This conception of plot is revised by Peter Brooks who puts forward a post-structuralist theory of plot. Commenting on formalist approach, he points out that "[t]he Russian Formalists presented what one might call a "constructivist" view of literature, calling attention to the material and the means of its making, showing how a given work is put together" [Brooks 1992, 14]. Unlike the formalists, Brooks is invested in regarding plot as a dynamic force, "an interpretative structuring operation" [Brooks 1992, 19], the temporal process of designing a meaningful configuration in the text. "Plot, I would add, - Brooks writes, - once more appears as the active process of sjuzet working on fabula, the dynamic of its interpretive ordering" [Brooks 1992, 25]. In other words, fabula and sjuzet are not virtual configurations or schemes that we construe upon having read the text; they are presented in the text simultaneously as two interacting forces, as the ongoing process of designing the meaning that can be obtained through a succession of events. Plot is the performance of meaning-making that stages itself as we read the text, so it is temporal, dynamic, not static.

Plot in / and poetry

Before we delve into the analysis of the poem, the following question has to be addressed: why suspect the presence of plot in Peter Quince, the poem, a genre that by definition purports to belong to lyric, a non-narrative mode of writing and casting experience? Poetry, if we return to Aristotle, is unmediated speech where the author speaks in his own person, the direct (in comparison with tragedy and epic) communication of feeling that does not rely on "characters as living and moving before us" [Aristotle 1902, 13]. As Peter Brooks would concur, plot as a device operates mostly in prose. The explanation has to deal with the distinction he makes between poetry and prose: "Lyric poetry... strives toward an ideal simultaneity of meaning, encouraging us.to grasp the whole in one visual and auditory image; and expository argument, while it can have a narrative, generally seeks to suppress its force in favor of an atemporal structure of understanding; whereas narrative stories depend on meanings de-

layed, partially filled in, stretched out" [Brooks 1992, 21].

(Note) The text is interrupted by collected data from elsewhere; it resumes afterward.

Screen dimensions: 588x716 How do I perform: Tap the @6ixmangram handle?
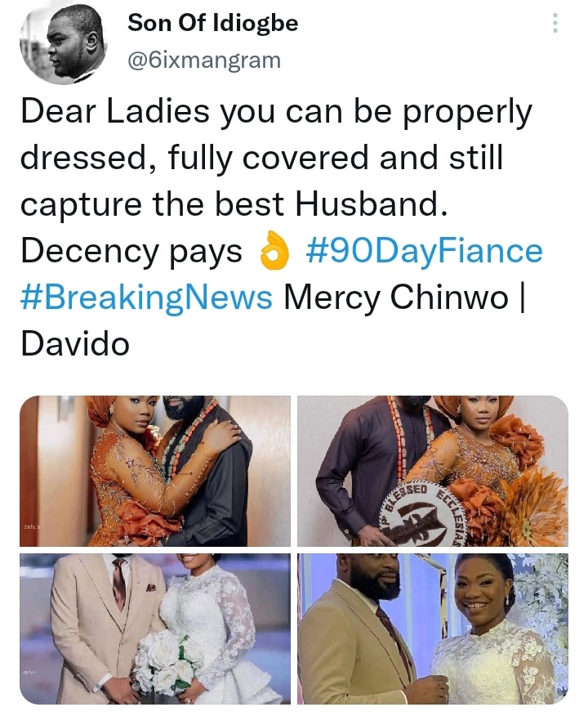204,59
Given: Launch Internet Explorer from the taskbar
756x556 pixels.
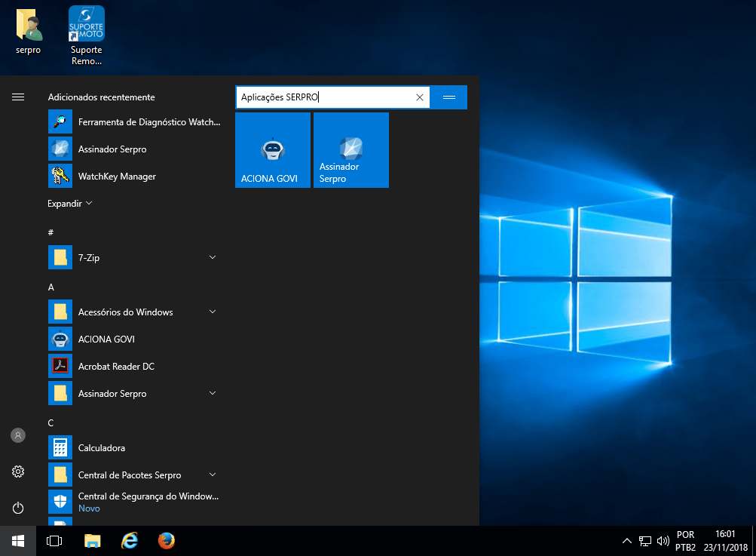Looking at the screenshot, I should (x=130, y=541).
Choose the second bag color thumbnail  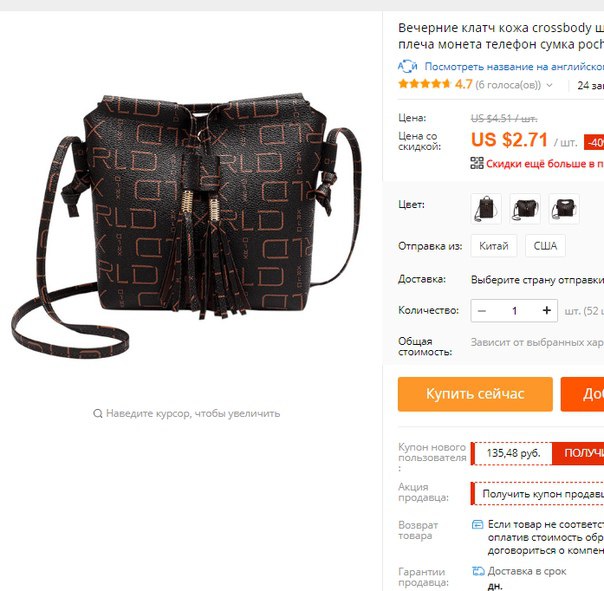click(525, 209)
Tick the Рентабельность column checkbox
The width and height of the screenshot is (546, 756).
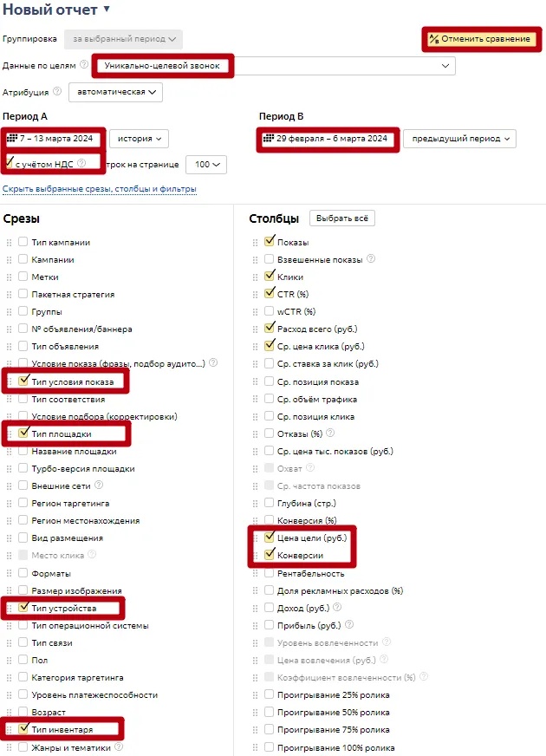pyautogui.click(x=269, y=573)
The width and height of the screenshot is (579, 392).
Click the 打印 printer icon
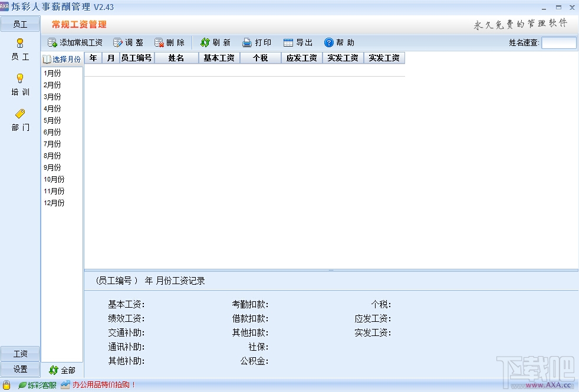pos(246,43)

Thus, poetry, unlike prose, is geared towards an atemporal presentation of meaning through a temporal process of reading. Whereas in the novel the meaning is inseparable from a temporal configuration of events, in poetry it could be abstracted from the temporal dimension. The "structure of understanding," inherent to poetry, could rather be defined as "spatial," in J. Frank's vision of modernist poetry. As Frank says, a modernist poem (including Stevens) is "a continual juxtaposition" of temporally structured elements so that they are "fused in one comprehensible view," [Frank 1945, 652] ahistorical and timeless.

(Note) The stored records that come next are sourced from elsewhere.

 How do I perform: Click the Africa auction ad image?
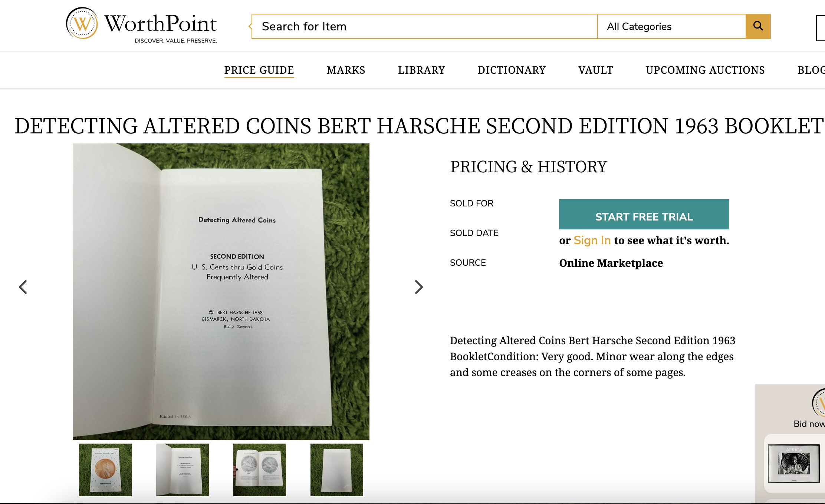[794, 463]

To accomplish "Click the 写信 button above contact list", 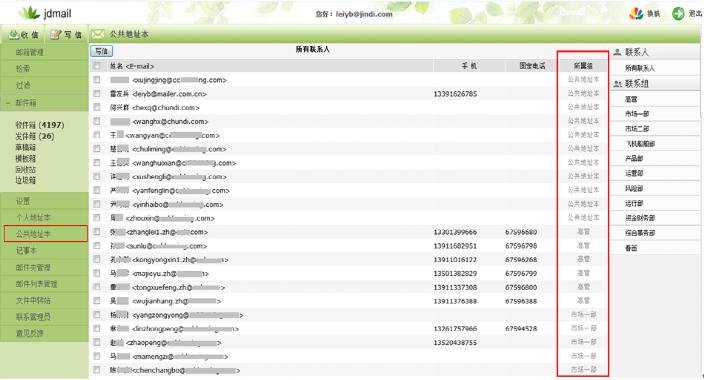I will (101, 51).
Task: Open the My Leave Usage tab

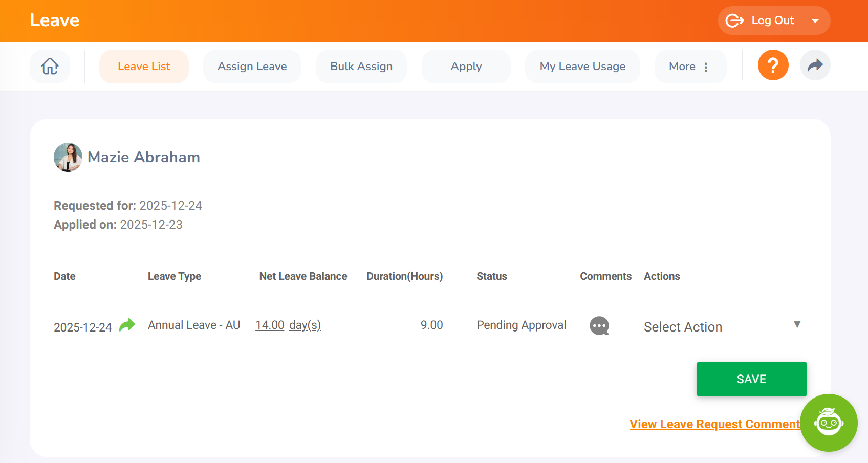Action: 582,67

Therefore, as Brooks would like to remind us, plot, being a temporal arrangement, does not play a significant role in poetry. It is replaced by other organizing principles, such as meter and rhyme. The plot, according to Brooks, as a prosaic instrument, "has something of the rigor and necessity provided in poetry by meter and rhyme, the pattern of anticipation and completion which overcodes mere succession; or else, to take a banal example, the music of a film, which patterns our understanding of the action" [Brooks 1992, 94]. In other words, the role of plot as a signifying practice, conjuring up meaning, equals the role of meter and rhyme. Meter and rhyme, remaining consistent throughout the poem, figure as the structuring strategies that enable the construction of an atemporal meaningful configuration.

In light of these statements, the following question arises: even if the plot is present in the poem, can its meaning be presented through a temporal structure or is it indeed suppressed in favor of an atemporal, spatial model? As we intend to show, it can be argued that plot is an essential component of the poem Peter Quince at the Clavier. Moreover, not only is it integral to the poem, but also transmitted through a device that is grounded in the temporal dimension of the poem.

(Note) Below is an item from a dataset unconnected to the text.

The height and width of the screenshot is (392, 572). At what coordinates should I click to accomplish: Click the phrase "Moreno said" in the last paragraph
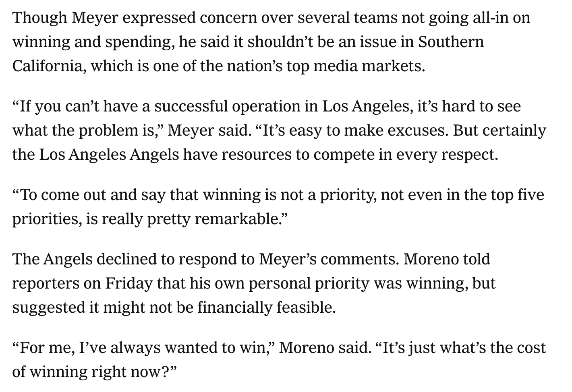coord(325,348)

Peter Quince at the Clavier: is there a plot in this poem?

As Stevens himself defined it, when he was conceiving Peter Quince, he "was thinking in terms of musical movements - sort of libretto" [Brazeau 1977, 200] (italics in the original). Libretto is the summary of what is happening on stage, often in verse. However, despite being written in verse, it has the plot since it refers to the dramatic action of the opera. Besides, it also reflects a "musical movement," the progression and development of a musical text that parallels the play of the actors. It can be inferred that libretto is a hybrid text, belonging at the same time to different genres and modes of enunciation. Libretto can provisionally be defined as a verbal orchestration of the musical and dramatic performance that communicates both the musical and the dramatic aspects of the plot as the process of constructing meaning.

Returning to Peter Brooks, we can suggest that poem as a libretto, which is the case of Peter Quince, has a plot, albeit different from the plot we observe in prose. Its plot is both musical and dramatic, encompassing musical score and the succession of events, playing them against each other. In doing so, it

facilitates the interplay between fabula and sjuzet, between the events and the process of organizing them into a coherent structure.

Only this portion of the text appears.